My life flows on in endless song above earth’s lamentation. I hear the sweet, though far-off hymn that hails a new creation. Through all the tumult and the strife, I hear the music ringing: It finds an echo in my soul—How can I keep from singing?”

Some days, do you not marvel that it is possible to sing, to be happy, even joyful “above earth’s lamentation”? Especially on those days when the world comes lovely to your eyes and skin but your attention is opened wide to others’ sorrows—for Uzbeks today, for Gulf Coast townspeople, for birds and turtles and fish doomed by our demand for that substance our Mother anciently buried deep beyond reach; those days when you are opened to others’ experience of poverty and hunger unyielding, of violence which shatters the trunks of human lives, of neglect and addiction, and disability. One could go on. What is this mystery of joy and peace—not always there, goodness knows—yet a fundament somehow deeper than shadows and evil?

Some would fundamentally disagree. The phrase “Get real” usually means Stop looking at the up side and think about the harsh and intolerable “reality.” We often talk as if happiness is bought with ignorance and denial, failing which we would plunge into remorse and griefs. Some might argue that evolution has merely trained us ( mostly) away from confronting “reality,” which would otherwise paralyze our function. But the assertion that evil is more real than good founders in the sea of what I’d call eu-function.
|---|
**Description of the task:** Reproduce the reflection on joy amid sorrow word for word, starting at "Some would fundamentally" and ending after "I’d call eu-function.".

(Collection entries)
|---|
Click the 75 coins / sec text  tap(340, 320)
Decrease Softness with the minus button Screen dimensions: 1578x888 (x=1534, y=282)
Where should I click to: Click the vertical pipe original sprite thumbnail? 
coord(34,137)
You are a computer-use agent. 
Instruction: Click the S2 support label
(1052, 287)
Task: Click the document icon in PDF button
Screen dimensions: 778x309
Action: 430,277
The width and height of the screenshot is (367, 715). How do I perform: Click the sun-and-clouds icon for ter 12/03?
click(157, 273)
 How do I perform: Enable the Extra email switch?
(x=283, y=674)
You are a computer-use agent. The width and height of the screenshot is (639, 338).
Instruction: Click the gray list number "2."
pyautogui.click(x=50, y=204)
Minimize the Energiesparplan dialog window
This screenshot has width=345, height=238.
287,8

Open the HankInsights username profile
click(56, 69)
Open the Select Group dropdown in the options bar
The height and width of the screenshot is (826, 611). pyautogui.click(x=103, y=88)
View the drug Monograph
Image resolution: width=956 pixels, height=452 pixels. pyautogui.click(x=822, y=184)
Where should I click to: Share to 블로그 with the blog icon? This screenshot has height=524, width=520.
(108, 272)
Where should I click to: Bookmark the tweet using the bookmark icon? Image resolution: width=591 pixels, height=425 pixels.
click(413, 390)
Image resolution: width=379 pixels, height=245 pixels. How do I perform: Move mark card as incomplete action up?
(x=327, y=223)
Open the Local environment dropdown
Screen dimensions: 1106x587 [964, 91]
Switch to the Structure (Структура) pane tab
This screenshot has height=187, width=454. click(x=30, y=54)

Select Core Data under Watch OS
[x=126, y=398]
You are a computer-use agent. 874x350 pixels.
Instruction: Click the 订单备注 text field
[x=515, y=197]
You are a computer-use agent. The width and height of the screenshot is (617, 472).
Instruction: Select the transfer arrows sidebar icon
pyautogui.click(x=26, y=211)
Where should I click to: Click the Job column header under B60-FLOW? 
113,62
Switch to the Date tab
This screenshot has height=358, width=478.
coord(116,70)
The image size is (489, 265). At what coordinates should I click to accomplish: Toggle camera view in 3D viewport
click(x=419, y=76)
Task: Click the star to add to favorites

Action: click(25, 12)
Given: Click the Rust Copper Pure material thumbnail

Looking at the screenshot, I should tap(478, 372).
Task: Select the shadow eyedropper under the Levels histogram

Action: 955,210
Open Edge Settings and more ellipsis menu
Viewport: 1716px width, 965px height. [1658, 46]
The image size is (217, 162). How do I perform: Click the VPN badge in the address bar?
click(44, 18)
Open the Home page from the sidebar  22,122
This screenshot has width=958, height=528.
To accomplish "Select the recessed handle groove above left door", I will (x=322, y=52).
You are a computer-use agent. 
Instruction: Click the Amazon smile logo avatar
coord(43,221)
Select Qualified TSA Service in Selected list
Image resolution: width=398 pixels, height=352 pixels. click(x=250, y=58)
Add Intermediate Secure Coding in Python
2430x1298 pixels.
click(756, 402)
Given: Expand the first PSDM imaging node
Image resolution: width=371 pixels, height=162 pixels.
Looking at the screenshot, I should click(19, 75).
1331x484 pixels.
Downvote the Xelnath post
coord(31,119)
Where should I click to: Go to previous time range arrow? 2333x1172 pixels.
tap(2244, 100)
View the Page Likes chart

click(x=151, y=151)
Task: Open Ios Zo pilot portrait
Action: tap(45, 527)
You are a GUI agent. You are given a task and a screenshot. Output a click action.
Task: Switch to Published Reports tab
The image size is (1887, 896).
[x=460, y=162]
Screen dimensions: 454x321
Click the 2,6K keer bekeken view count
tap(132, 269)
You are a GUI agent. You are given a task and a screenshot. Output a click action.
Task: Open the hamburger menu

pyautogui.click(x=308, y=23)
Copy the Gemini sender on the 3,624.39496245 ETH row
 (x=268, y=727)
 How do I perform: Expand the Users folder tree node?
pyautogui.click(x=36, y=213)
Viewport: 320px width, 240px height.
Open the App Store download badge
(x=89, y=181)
|---|
**In response:**
Some would fundamentally disagree. The phrase “Get real” usually means Stop looking at the up side and think about the harsh and intolerable “reality.” We often talk as if happiness is bought with ignorance and denial, failing which we would plunge into remorse and griefs. Some might argue that evolution has merely trained us ( mostly) away from confronting “reality,” which would otherwise paralyze our function. But the assertion that evil is more real than good founders in the sea of what I’d call eu-function.